Some purists argue that the homegrown, DIY aesthetic of early records like The Big Come Up and Thickfreakness disappeared with The Black Keys' two most recent releases, Attack and Release and Brothers. And yes, in the back half of The Aughts, the duo did in fact climb out of the home studios, dank basements and abandoned factories that they called home for so long.

They began incorporating auxiliary instrumentation and the more refined production techniques of noted producer and performer Danger Mouse, who's known for his work with Beck, Gorillaz, MF Doom and Sparklehorse and as Cee Lo Green's counterpart in Gnarls Barkley. Auerbach released a solo record, 2009's Keep It Hid, and produced stellar records and singles for artists like former Tennessean Jessica Lea Mayfield and Nashville's own (by way of Los Angeles) The Ettes.

Carney, meanwhile, formed and played bass for the band Drummer and established a label called Audio Eagle Records, through which he released albums for bands like Houseguest and Knoxville's Royal Bangs. Carney and Auerbach even participated in a collaborative rap-rock outfit, Blakroc, whose eponymous 2009 debut featured contributions from hip-hop heavyweights like Raekwon, RZA and the late, great Ol' Dirty Bastard of Wu Tang Clan, along with Roc-A-Fella Records co-founder Damon Dash.

But what some see as The Black Keys turning their backs on the unrefined production techniques and aesthetic that made them stand out, others see as evolution. Their work with Danger Mouse produced fleshed-out, hook-laden rock numbers like Attack and Release's "Strange Times" and Brothers' "Tighten Up." These songs feature the same powerful vocal melodies, accessible lyrical content and dynamic influence as the early numbers, but with a keener ear for production.

In that regard, Brothers was a huge breakthrough.
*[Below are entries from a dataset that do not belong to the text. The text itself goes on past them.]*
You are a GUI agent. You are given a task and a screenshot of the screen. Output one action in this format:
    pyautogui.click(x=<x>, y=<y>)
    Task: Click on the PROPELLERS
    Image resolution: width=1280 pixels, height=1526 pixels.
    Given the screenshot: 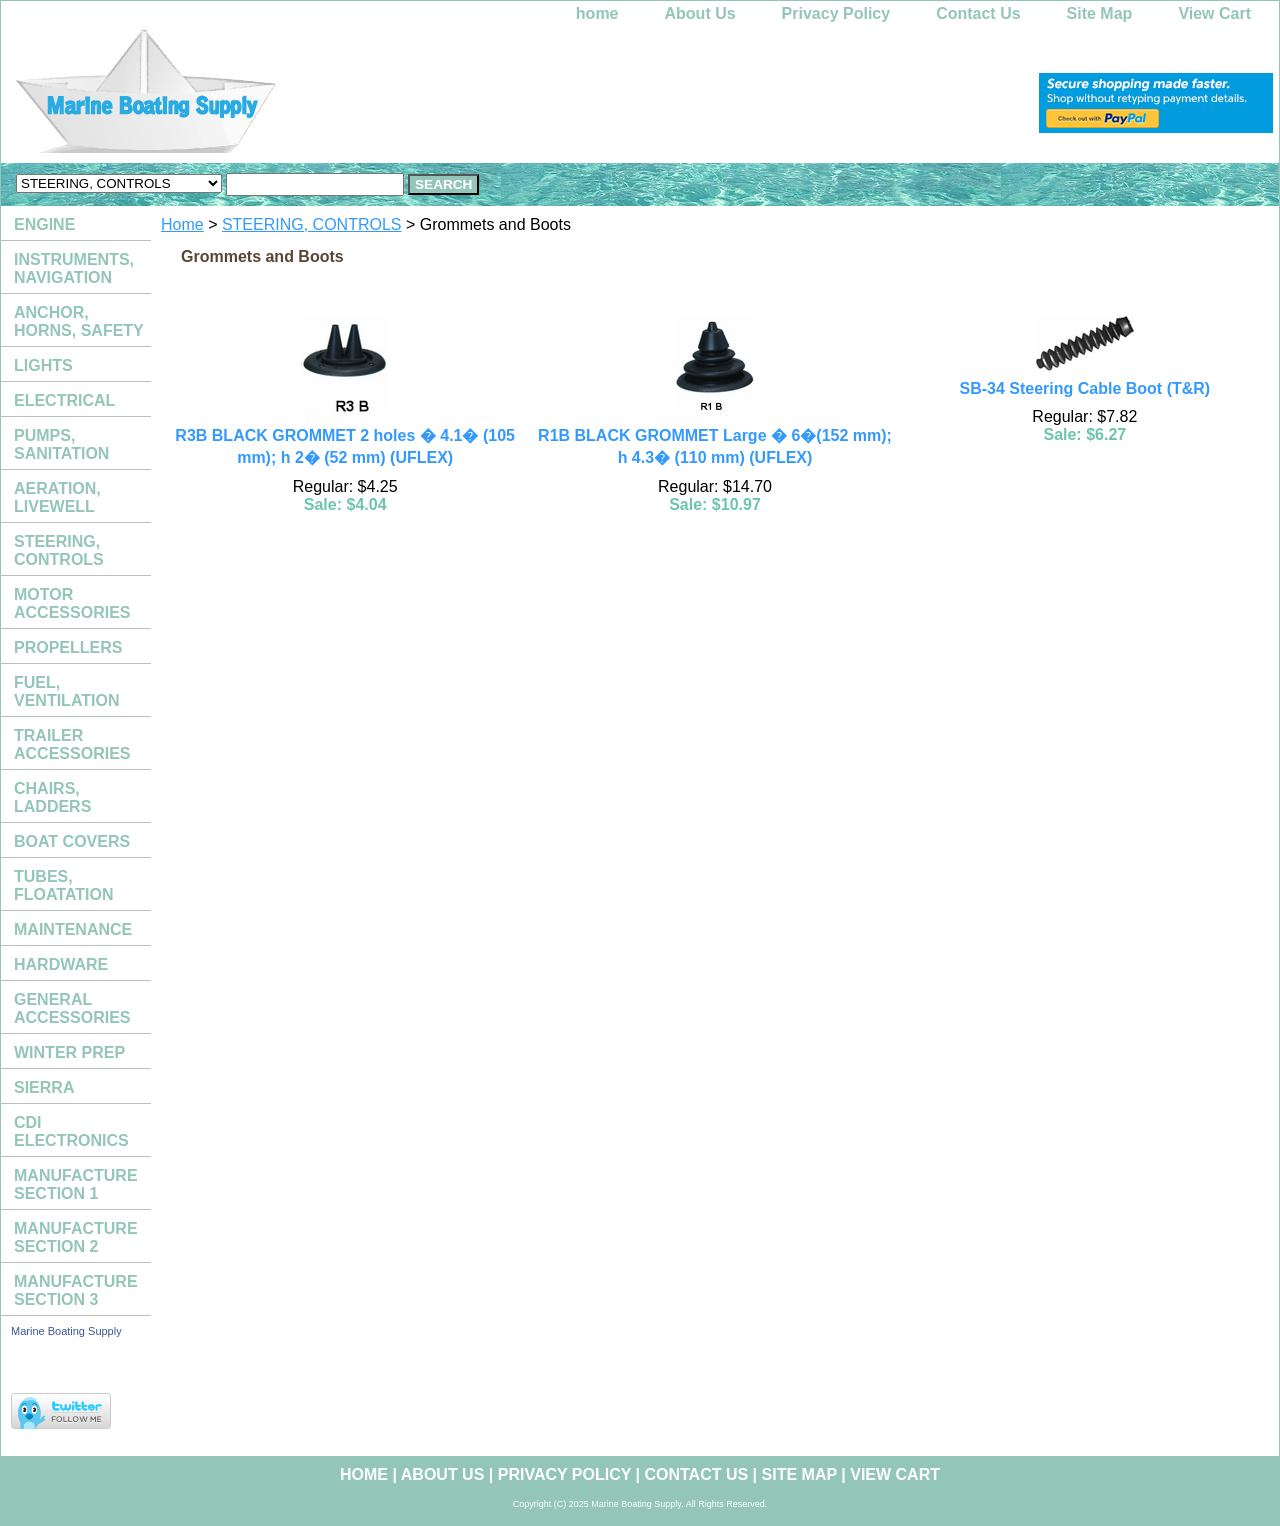 What is the action you would take?
    pyautogui.click(x=68, y=647)
    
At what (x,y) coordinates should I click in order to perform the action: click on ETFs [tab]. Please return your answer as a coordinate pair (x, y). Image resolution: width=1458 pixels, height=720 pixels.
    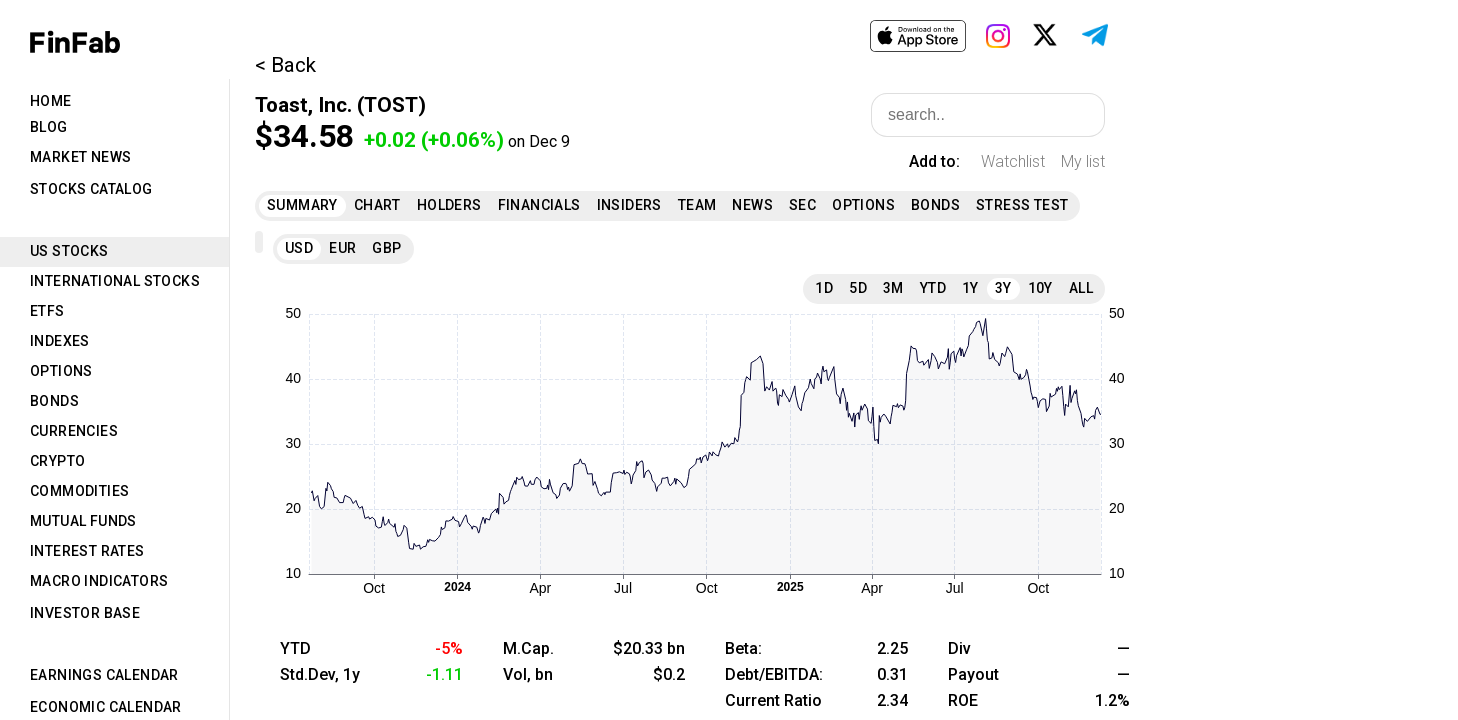
    Looking at the image, I should click on (47, 311).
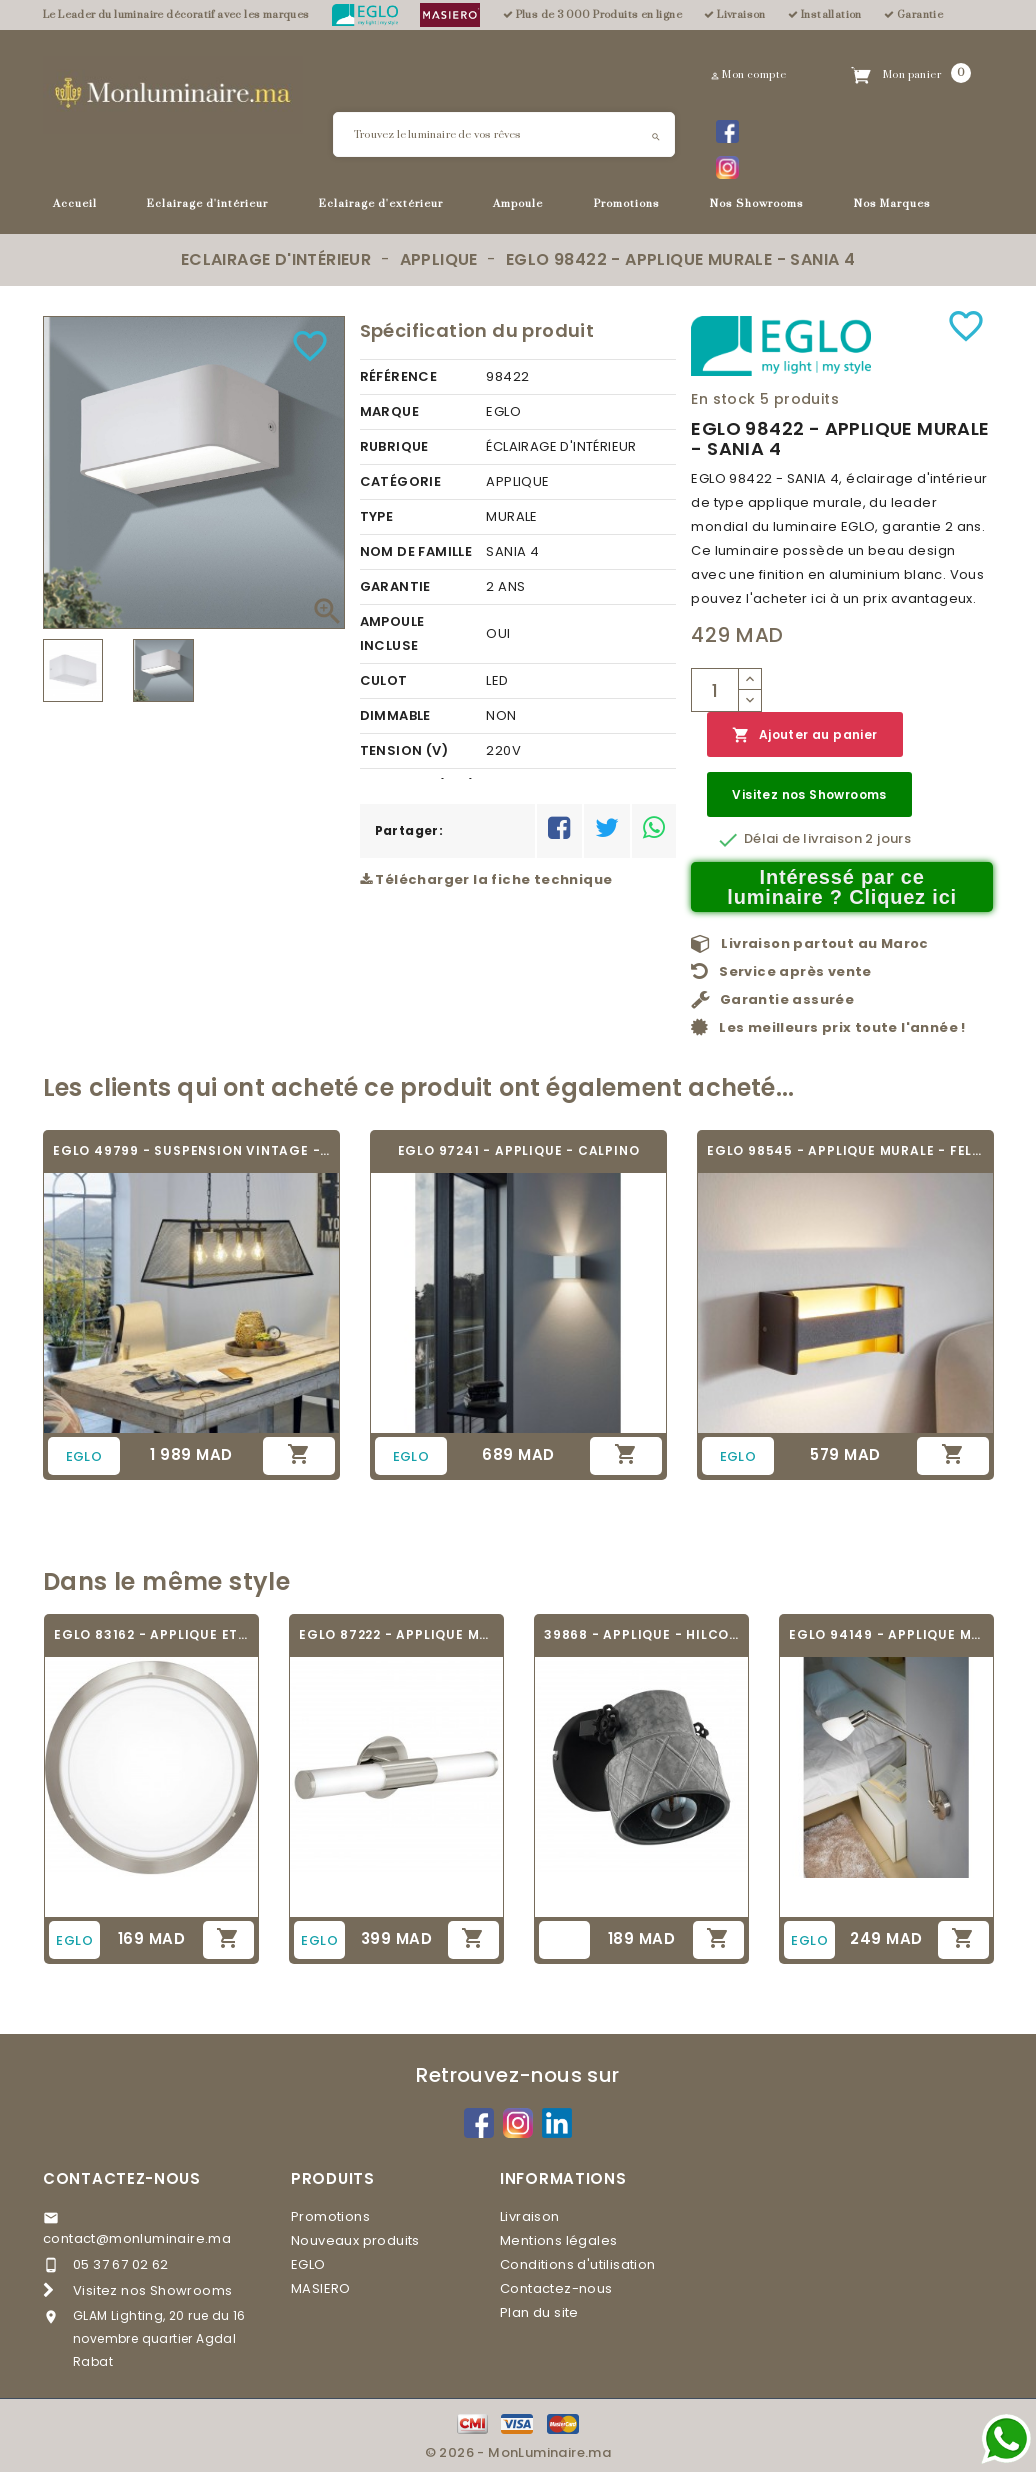  I want to click on Nouveaux produits, so click(355, 2240).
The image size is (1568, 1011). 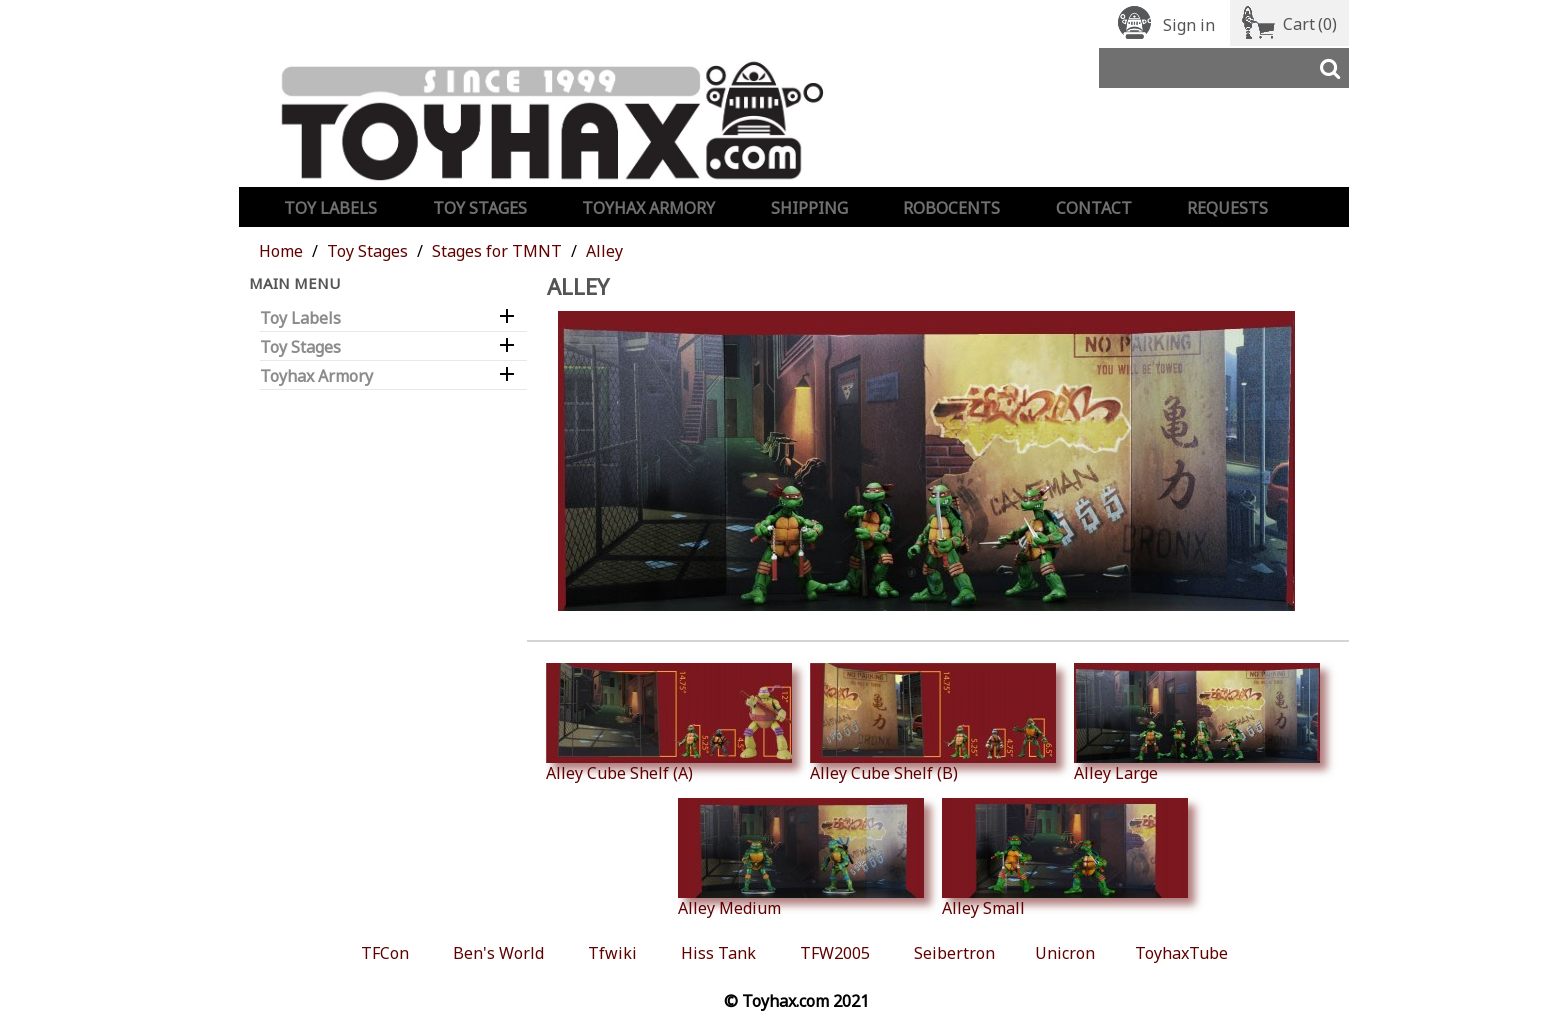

From thumping, mid-tempo barnburners like "Howlin' for You" and "Next Girl" to rich, soul-inflected cuts like "Never Gonna Give You Up" and "I'm Not the One," Brothers adds nuance to the earlier records' blunt force. Auerbach's vocals are nimble and evocative, from guttural, heart-wrenching howls to pensive falsetto stabs. Carney's drumming is more organic and dynamic than ever, supplementing instrumentation that borrows as much from old Stax and Volt artists as their past releases borrowed from Delta blues.

"It's kind of interesting that [their move to Nashville] happened to coincide with their first record to kind of get huge," says Michael Carney, Patrick's brother, The Black Keys' art director, and the proud owner — well, as soon as it shows up in the mail — of a brand-new Grammy for his work on Brothers' flatly literal and heat-sensitive package design.

"I look at it as kind of a new chapter in the story of The Black Keys," he explains. "You get to a point where you realize what you're inputting into your brain or your eyes or your ears is influencing what you're outputting. Your environment influences what you do. A lot. I think Dan and Pat know that."